Trends in web design have shifted in recent years toward flashy home pages with 100%-wide images that "glide" upward as you scroll, maybe revealing previously hidden content or huge blocks of white space with little content and no helpful information or navigation.
I love images and white space. Graphics are great to grab your attention and enhance the message. White space is great for keeping layouts clean and helping you focus on content. But image-heavy, scroll-laden designs that lack substance or have so much white space that the page feels void of meaning is overkill. When images and white space are used effectively when they convey a clear message, complement elements or backgrounds, and guide you to more information or action. Images are not effective when they take up huge amounts of bandwidth and time to download. Your users want content quickly. There are exceptions, of course. For businesses in the visual arts, the visuals ARE the content.
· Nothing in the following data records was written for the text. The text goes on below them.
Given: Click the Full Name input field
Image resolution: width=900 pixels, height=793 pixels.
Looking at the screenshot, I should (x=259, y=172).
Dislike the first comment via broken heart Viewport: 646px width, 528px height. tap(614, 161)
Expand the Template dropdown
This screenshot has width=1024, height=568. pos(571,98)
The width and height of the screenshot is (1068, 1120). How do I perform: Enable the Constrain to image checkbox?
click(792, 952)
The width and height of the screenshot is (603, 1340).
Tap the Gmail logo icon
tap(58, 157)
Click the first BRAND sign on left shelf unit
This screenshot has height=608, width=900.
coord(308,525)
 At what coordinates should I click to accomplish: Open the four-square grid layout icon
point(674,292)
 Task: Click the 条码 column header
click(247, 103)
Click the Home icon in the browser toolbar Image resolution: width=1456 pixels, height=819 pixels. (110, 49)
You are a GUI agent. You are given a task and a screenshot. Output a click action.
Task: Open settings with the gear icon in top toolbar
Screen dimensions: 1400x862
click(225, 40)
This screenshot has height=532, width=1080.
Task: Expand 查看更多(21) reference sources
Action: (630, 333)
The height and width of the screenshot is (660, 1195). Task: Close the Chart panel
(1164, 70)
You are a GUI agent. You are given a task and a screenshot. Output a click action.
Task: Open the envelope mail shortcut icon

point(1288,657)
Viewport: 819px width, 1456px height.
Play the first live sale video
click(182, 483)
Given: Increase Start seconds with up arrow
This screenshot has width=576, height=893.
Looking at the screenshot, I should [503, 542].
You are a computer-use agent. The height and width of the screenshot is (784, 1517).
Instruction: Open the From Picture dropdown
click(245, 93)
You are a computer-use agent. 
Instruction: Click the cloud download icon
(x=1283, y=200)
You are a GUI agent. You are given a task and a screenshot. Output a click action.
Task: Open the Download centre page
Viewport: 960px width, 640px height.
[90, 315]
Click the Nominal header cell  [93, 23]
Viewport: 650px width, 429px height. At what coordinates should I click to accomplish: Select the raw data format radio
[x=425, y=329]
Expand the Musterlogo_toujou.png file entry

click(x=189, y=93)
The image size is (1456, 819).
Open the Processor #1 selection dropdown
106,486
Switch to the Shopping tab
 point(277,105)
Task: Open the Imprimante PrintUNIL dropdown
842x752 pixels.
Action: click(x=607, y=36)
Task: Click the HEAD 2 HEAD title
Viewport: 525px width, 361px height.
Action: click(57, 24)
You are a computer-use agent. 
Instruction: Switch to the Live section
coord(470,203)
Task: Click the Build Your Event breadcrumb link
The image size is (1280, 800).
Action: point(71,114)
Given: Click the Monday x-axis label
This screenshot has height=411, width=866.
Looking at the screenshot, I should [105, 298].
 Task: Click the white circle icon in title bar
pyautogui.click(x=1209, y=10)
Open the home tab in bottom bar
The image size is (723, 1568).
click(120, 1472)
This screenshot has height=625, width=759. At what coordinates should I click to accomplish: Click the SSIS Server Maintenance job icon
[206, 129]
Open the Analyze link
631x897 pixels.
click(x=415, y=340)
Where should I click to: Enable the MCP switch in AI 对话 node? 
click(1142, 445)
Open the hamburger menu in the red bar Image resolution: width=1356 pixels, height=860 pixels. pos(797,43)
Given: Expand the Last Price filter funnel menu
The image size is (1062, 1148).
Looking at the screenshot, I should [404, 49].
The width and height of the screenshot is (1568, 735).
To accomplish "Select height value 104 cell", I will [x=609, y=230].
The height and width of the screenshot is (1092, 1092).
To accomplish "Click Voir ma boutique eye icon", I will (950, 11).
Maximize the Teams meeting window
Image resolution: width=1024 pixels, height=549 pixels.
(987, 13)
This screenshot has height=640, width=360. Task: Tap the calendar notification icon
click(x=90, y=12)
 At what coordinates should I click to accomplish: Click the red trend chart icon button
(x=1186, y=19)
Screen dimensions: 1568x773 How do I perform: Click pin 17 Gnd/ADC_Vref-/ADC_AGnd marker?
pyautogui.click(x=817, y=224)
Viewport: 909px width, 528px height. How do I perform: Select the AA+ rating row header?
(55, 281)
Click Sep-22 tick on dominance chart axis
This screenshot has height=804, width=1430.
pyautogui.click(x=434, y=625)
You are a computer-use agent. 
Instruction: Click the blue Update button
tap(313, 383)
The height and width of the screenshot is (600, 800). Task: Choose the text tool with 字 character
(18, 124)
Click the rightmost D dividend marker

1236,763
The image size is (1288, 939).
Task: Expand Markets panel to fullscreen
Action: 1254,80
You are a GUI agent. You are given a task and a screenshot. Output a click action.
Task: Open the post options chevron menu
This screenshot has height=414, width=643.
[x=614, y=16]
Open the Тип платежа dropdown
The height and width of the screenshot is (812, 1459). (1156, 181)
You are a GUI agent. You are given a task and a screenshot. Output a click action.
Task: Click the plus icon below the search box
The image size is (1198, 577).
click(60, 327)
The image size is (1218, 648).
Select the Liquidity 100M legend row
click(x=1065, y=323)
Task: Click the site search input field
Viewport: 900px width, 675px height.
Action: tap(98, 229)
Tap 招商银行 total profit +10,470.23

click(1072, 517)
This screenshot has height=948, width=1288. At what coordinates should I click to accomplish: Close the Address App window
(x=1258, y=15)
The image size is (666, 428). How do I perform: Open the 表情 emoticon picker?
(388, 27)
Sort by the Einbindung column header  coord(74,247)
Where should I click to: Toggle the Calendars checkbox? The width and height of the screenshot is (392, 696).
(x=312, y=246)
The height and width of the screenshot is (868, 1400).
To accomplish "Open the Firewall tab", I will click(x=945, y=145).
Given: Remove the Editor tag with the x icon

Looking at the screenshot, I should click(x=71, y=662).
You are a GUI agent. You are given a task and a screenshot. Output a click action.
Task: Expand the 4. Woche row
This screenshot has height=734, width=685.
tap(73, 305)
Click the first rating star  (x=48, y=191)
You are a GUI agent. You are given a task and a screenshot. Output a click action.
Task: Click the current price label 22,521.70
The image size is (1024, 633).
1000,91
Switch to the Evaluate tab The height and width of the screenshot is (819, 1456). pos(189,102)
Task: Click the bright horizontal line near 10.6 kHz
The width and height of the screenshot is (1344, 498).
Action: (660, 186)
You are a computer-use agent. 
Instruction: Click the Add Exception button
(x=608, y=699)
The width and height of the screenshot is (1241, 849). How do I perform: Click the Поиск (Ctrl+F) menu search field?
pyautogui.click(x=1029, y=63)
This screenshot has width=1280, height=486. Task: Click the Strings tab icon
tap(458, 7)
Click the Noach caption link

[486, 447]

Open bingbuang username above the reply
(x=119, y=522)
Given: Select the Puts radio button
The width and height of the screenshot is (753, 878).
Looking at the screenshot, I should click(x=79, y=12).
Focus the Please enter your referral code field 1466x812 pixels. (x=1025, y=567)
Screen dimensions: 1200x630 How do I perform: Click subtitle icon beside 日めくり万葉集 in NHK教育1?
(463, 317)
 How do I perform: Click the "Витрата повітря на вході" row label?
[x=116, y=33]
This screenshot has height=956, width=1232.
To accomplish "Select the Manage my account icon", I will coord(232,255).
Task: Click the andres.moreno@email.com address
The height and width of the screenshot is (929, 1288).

For the rest of us, your home page should focus on content that drives action. It should include, right up front:
A call to action, whether it's to call, or buy, or learn more;
Your business name;
A description of what you do with some marketing appeal, written in succinct blocks of content that include links to take them further into your site;
Easy-to-identify site navigation in both desktop and mobile versions;
Easy-to-find contact information;
Minimal images that add appeal and complement your content; and
Appropriate white space (it can be color) to keep the layout uncluttered.
As a web designer, I follow trends when I think they are useful and helpful to users. Most people are still looking for information, so in my world, content is still king of the hill.